We call these symbols "embeddings" or "representations" in a vector or tensor
space... but these symbols may not have any known or readily interpretable
human meaning. People who are uneducated in basic vector (and tensor) math may
have difficulty understanding how this is possible, but it's a fact.

For example, the ELMo embedding of a particular word in a sentence is a
_symbol_ that represents the complex syntax, semantics, and polysemy of that
word given its location and use in the text.[a] Similarly, a trained WaveNet
model represents a sequence of text as a (fairly large) tensor embedding that
encodes the information necessary for generating the corresponding speech;
this embedding is a _symbol_ too.[b] As a final example, the next-to-last
layer's embedding of an image processed through a trained Detectron model
contains representations of every identified object in the image; those
representations are _symbols_ too.[c]

Moreover, the kind of automatic differentiation that is necessary for training
deep learning models with backprop reduces into _manipulation of symbols in a
tree_ , viewed through the right lens. Witness, for example, the recent work
done by Mike Innes et al for the Julia language.[d] We could very well be in
the early stages of adoption of "deep differentiable programming" for a
growing number of cognitive tasks that might not be solvable via _human_
manipulation of symbols.

The challenge for deep learning going forward, as Bengio says and Marcus
quotes, is in figuring out how to " _extend_ it to do things like reasoning,
learning, causality, and exploring the world."[e] As far as I can tell,
everyone in the field already agrees on these goals; many researchers _are_
thinking about and wondering how it might be possible to pursue them.

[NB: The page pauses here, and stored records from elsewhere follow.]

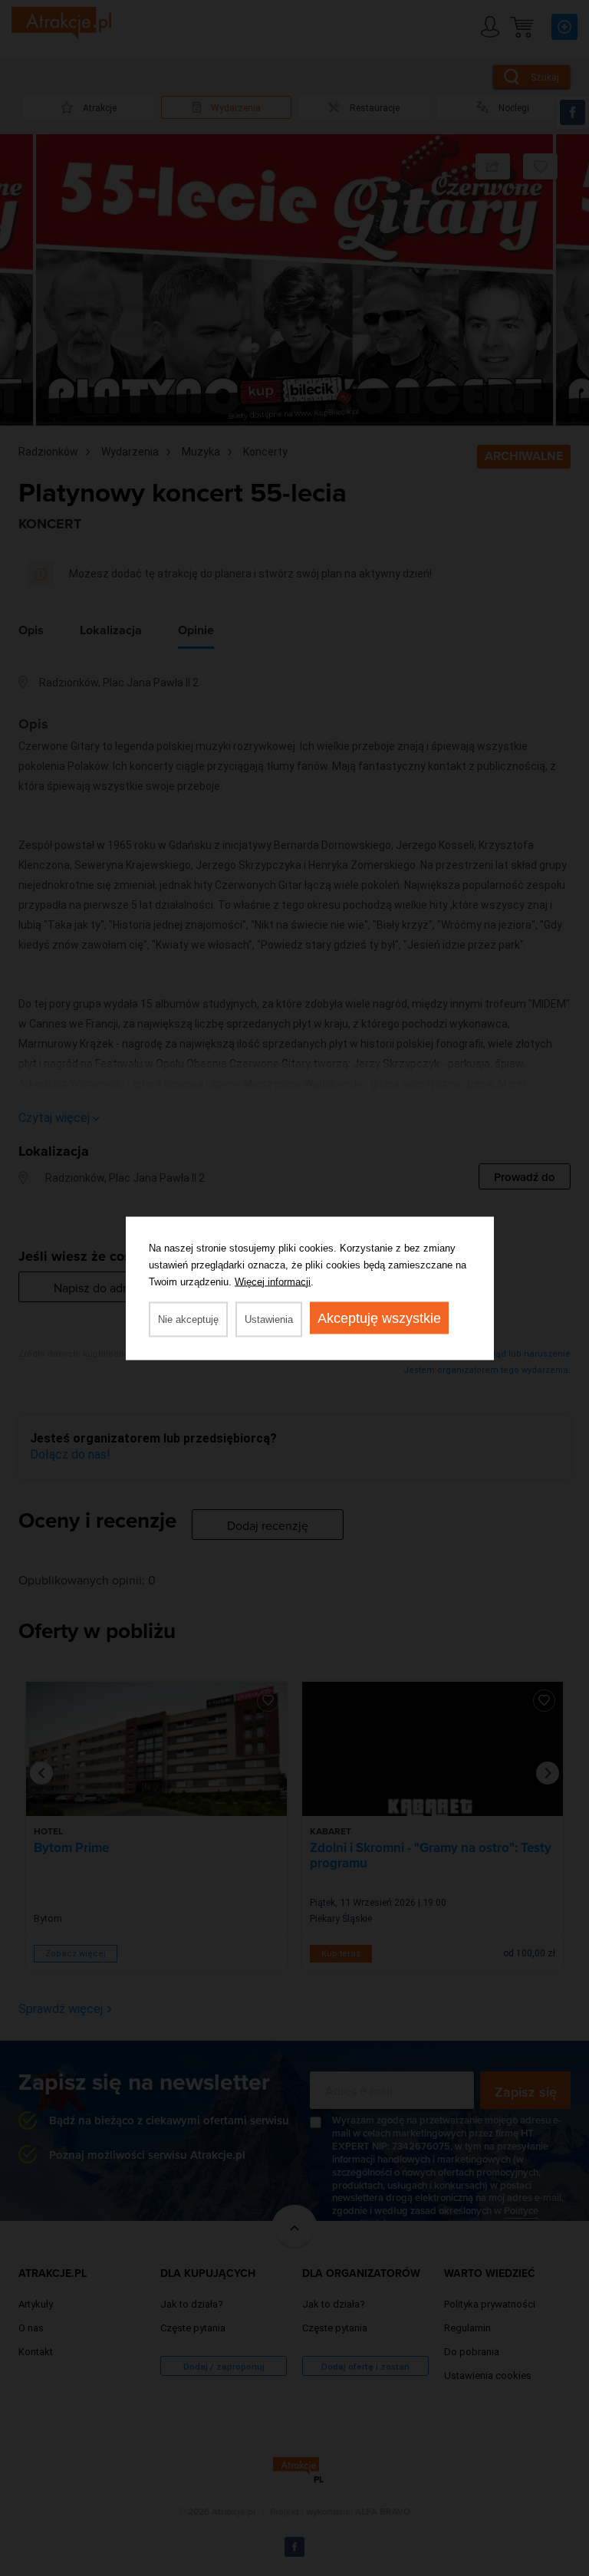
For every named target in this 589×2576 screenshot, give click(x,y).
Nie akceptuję (188, 1318)
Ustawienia (269, 1318)
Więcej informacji (273, 1281)
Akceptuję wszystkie (379, 1317)
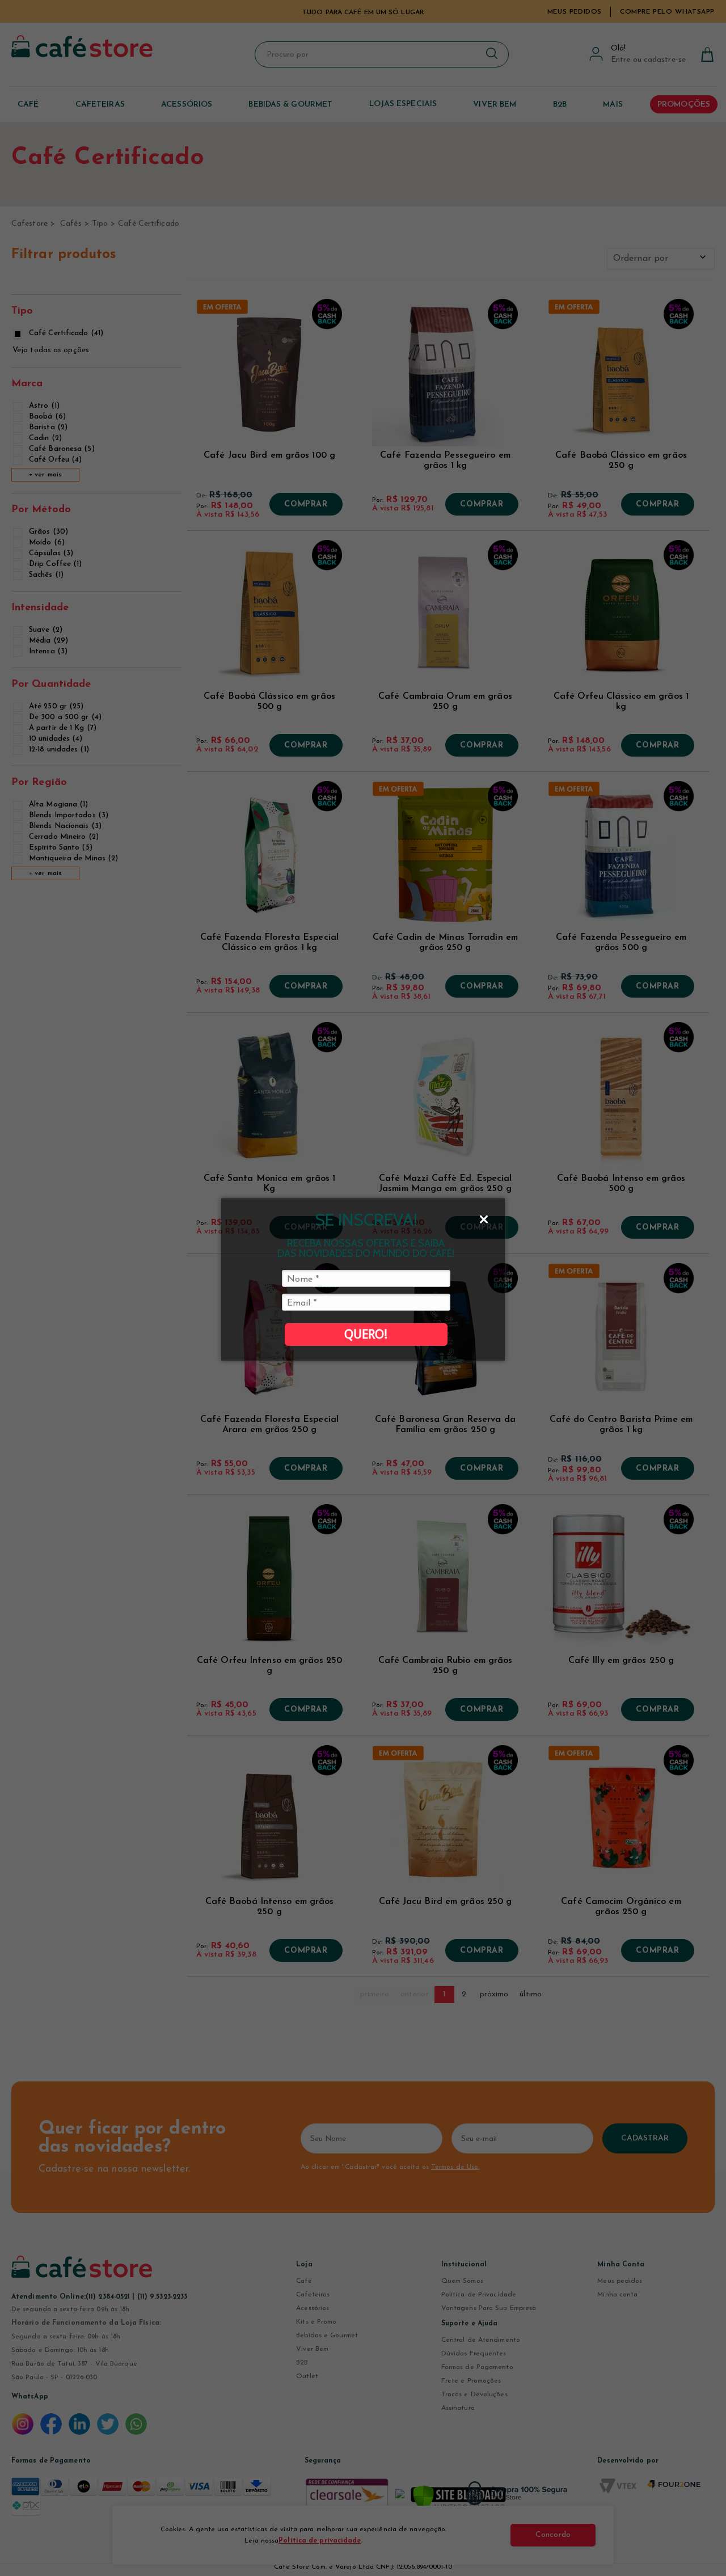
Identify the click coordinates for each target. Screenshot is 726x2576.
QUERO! (365, 1334)
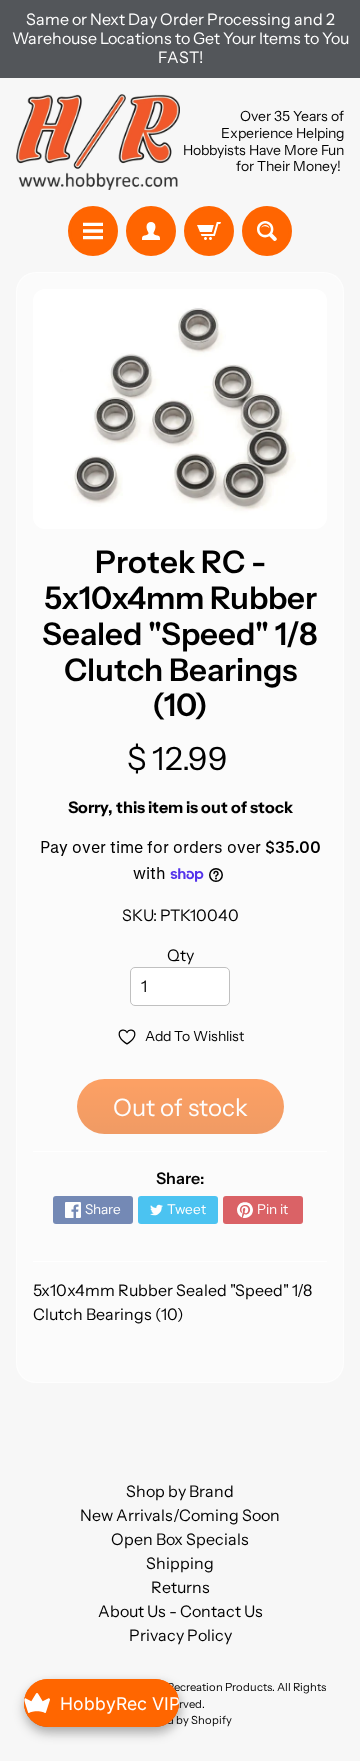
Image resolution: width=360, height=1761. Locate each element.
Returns (180, 1587)
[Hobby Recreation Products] (98, 142)
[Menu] (93, 231)
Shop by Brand (180, 1491)
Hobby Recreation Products (201, 1687)
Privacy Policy (180, 1635)
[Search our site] (267, 231)
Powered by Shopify (180, 1720)
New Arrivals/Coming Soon (180, 1515)
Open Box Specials (180, 1539)
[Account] (151, 231)
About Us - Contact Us (180, 1611)
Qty (180, 955)
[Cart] (209, 231)
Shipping (180, 1563)
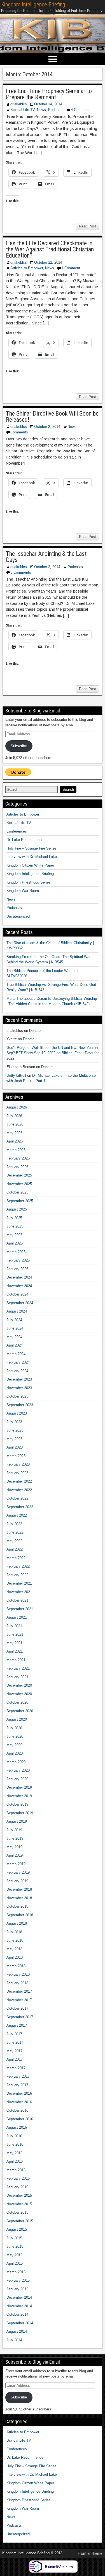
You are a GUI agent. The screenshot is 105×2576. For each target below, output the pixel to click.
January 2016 (17, 2187)
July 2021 (14, 1626)
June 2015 (14, 2246)
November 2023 (19, 1388)
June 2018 (14, 1940)
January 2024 (17, 1371)
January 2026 (17, 1167)
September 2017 (19, 2017)
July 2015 (14, 2238)
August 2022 (16, 1515)
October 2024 (17, 1294)
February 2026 (18, 1158)
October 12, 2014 (48, 262)
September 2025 (19, 1201)
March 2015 (15, 2272)
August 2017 (16, 2025)
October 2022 (17, 1498)
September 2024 (19, 1303)
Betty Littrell (16, 1075)
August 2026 (16, 1107)
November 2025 (19, 1184)
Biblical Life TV (22, 110)
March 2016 (15, 2170)
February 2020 (18, 1770)
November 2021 (19, 1592)
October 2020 (17, 1702)
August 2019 (16, 1821)
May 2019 (14, 1847)
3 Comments (20, 572)
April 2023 (14, 1447)
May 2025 (14, 1235)
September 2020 (19, 1711)
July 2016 (14, 2136)
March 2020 (15, 1762)
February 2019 (18, 1872)
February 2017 (18, 2076)
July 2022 (14, 1524)
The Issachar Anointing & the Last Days (46, 556)
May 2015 (14, 2255)
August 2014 (16, 2331)
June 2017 (14, 2042)
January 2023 (17, 1473)
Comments (19, 432)
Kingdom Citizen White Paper (30, 865)
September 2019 (19, 1813)
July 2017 (14, 2034)
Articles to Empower (26, 268)
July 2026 (14, 1116)
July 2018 (14, 1932)
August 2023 (16, 1413)
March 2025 (15, 1252)
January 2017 (17, 2085)
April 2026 (14, 1141)
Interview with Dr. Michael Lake (31, 857)
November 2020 (19, 1694)
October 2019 (17, 1804)
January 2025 (17, 1269)
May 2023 (14, 1439)
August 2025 (16, 1209)
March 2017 (15, 2068)
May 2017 (14, 2051)
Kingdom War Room (22, 891)
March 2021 (15, 1660)
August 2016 (16, 2127)
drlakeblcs (18, 104)
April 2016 (14, 2161)
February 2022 (18, 1566)
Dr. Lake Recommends (24, 840)
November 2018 (19, 1898)
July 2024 (14, 1320)
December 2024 (19, 1277)
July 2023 (14, 1422)
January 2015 (17, 2289)
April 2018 (14, 1957)
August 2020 (16, 1719)
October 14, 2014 (48, 104)
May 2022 (14, 1541)
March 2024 (15, 1354)
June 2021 (14, 1634)
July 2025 (14, 1218)
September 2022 (19, 1507)
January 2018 (17, 1983)
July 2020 (14, 1728)
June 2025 (14, 1226)
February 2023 (18, 1464)
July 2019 (14, 1830)
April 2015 (14, 2263)
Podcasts (56, 110)
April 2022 (14, 1549)
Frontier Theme (90, 2553)
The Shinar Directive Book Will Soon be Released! (52, 416)
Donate (35, 1031)
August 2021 (16, 1617)
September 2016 (19, 2119)
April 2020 (14, 1753)
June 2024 (14, 1328)
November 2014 (19, 2306)
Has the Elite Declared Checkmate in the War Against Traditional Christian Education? (50, 249)
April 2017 (14, 2059)
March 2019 (15, 1864)
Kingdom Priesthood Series (28, 882)
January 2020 (17, 1779)
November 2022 (19, 1490)
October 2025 (17, 1192)
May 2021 (14, 1643)
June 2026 (14, 1124)
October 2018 (17, 1906)
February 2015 (18, 2280)
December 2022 (19, 1481)
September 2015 (19, 2221)
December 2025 (19, 1175)
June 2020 (14, 1736)
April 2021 (14, 1651)
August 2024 (16, 1311)
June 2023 (14, 1430)
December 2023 (19, 1379)
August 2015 (16, 2229)
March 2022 (15, 1558)
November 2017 (19, 2000)
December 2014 (19, 2297)
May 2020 (14, 1745)
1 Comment (70, 268)
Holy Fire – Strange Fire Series (31, 848)
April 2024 (14, 1345)
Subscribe (19, 746)
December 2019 (19, 1787)
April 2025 (14, 1243)
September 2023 (19, 1405)
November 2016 (19, 2102)
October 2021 (17, 1600)
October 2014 (17, 2314)
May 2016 (14, 2153)
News (41, 110)
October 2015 (17, 2212)
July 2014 (14, 2340)
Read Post (87, 226)
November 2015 (19, 2204)
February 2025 (18, 1260)
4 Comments (81, 110)
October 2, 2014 (47, 427)
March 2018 (15, 1966)
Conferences (16, 831)
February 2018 (18, 1974)
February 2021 (18, 1668)
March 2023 (15, 1456)
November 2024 (19, 1286)
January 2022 (17, 1575)
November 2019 (19, 1796)
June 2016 (14, 2144)
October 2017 (17, 2008)
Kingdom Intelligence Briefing (33, 4)
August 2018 (16, 1923)
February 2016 (18, 2178)
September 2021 (19, 1609)
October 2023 (17, 1396)
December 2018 (19, 1889)
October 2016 (17, 2110)
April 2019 (14, 1855)
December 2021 (19, 1583)
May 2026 (14, 1133)
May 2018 (14, 1949)
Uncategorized (18, 916)
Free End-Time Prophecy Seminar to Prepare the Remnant (49, 94)
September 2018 (19, 1915)
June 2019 (14, 1838)
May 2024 (14, 1337)
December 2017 (19, 1991)
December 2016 (19, 2093)
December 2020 (19, 1685)
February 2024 (18, 1362)
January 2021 (17, 1677)
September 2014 (19, 2323)
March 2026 (15, 1150)
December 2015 (19, 2195)
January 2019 (17, 1881)
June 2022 (14, 1532)
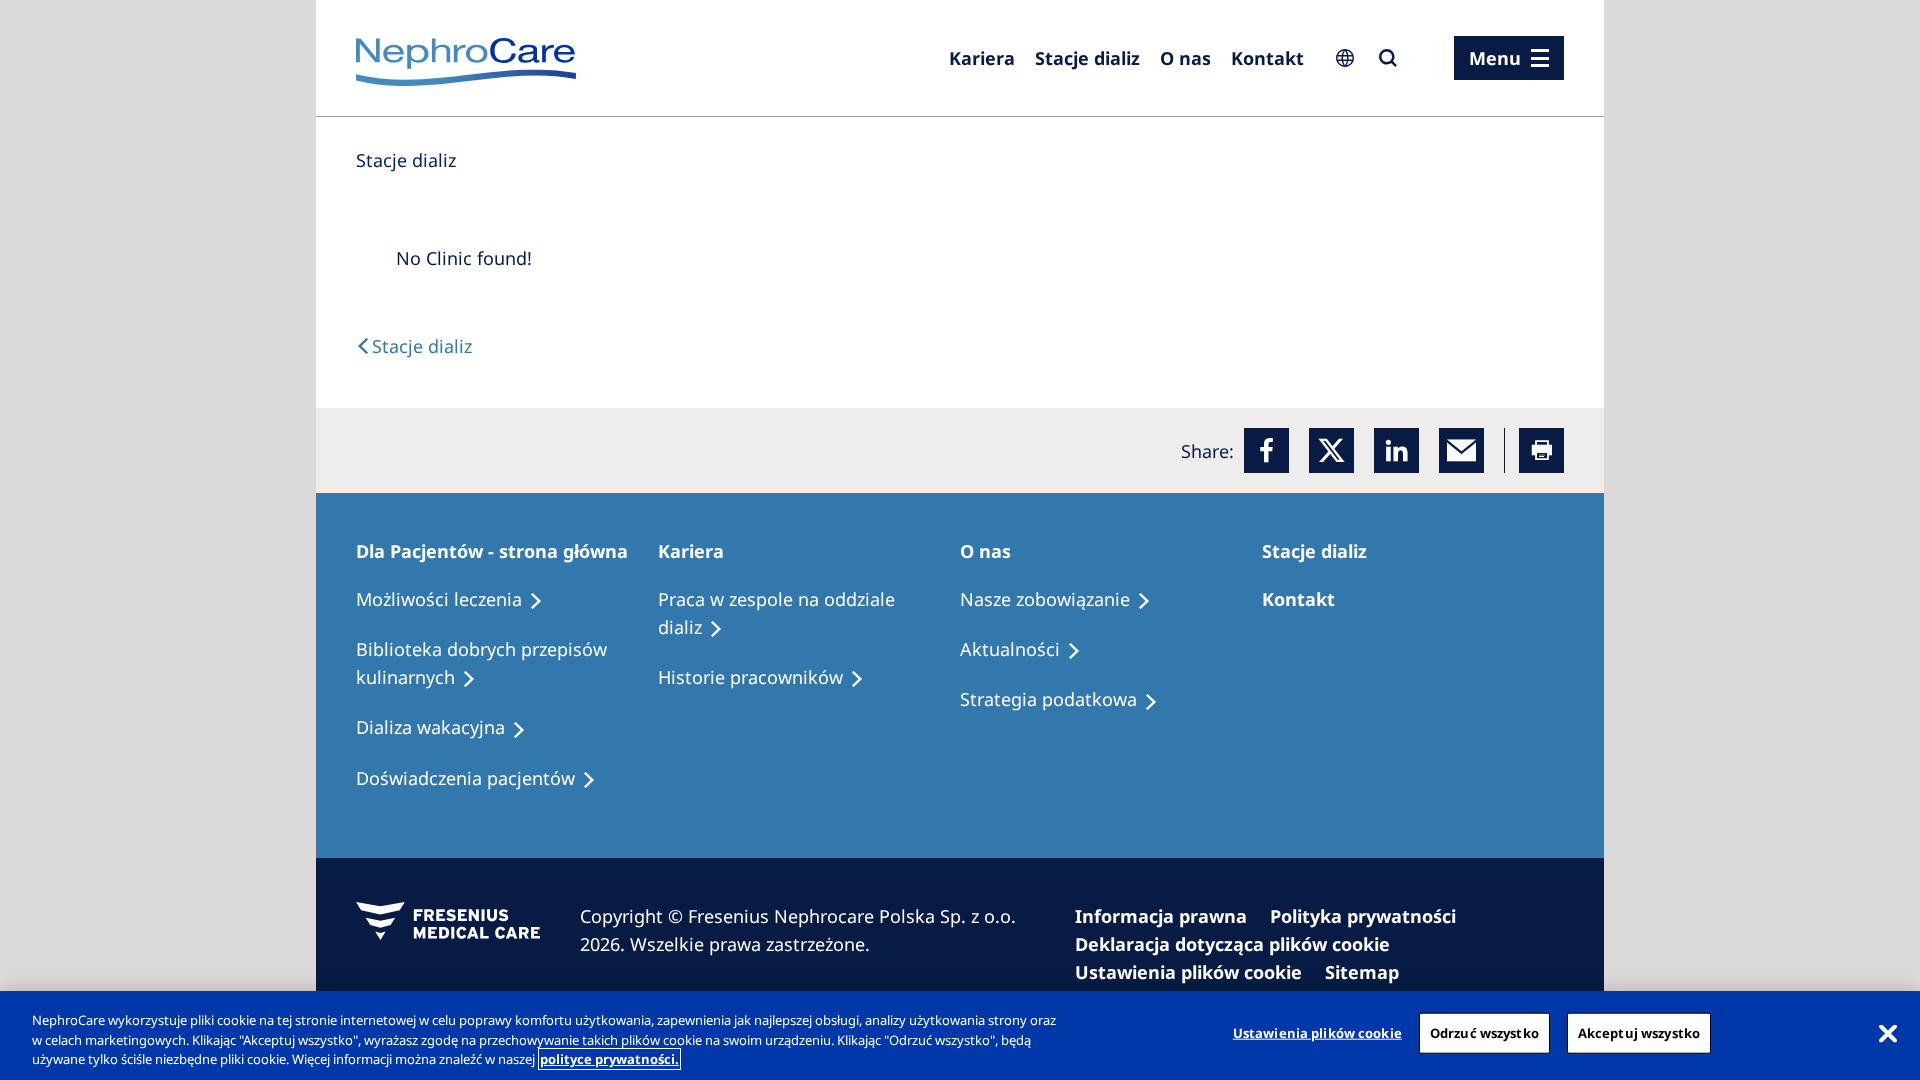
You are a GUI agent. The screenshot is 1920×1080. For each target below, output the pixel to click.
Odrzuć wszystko (1484, 1032)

Does Marcus understand this? His complaining about the "lack of symbols" is...
misguided, I think.

[a] [https://allennlp.org/elmo](https://allennlp.org/elmo)

[b] [https://deepmind.com/blog/wavenet-generative-model-raw-
audio...](https://deepmind.com/blog/wavenet-generative-model-raw-audio/)

[c]
[https://research.fb.com/downloads/detectron/](https://research.fb.com/downloads/detectron/)

[d] [https://julialang.org/blog/2018/12/ml-language-
compiler](https://julialang.org/blog/2018/12/ml-language-compiler)

[e]
[https://twitter.com/GaryMarcus/status/1065280340669816832](https://twitter.com/GaryMarcus/status/1065280340669816832)

------
mrcoder111
A symbol is just a frozen weight in a neural network.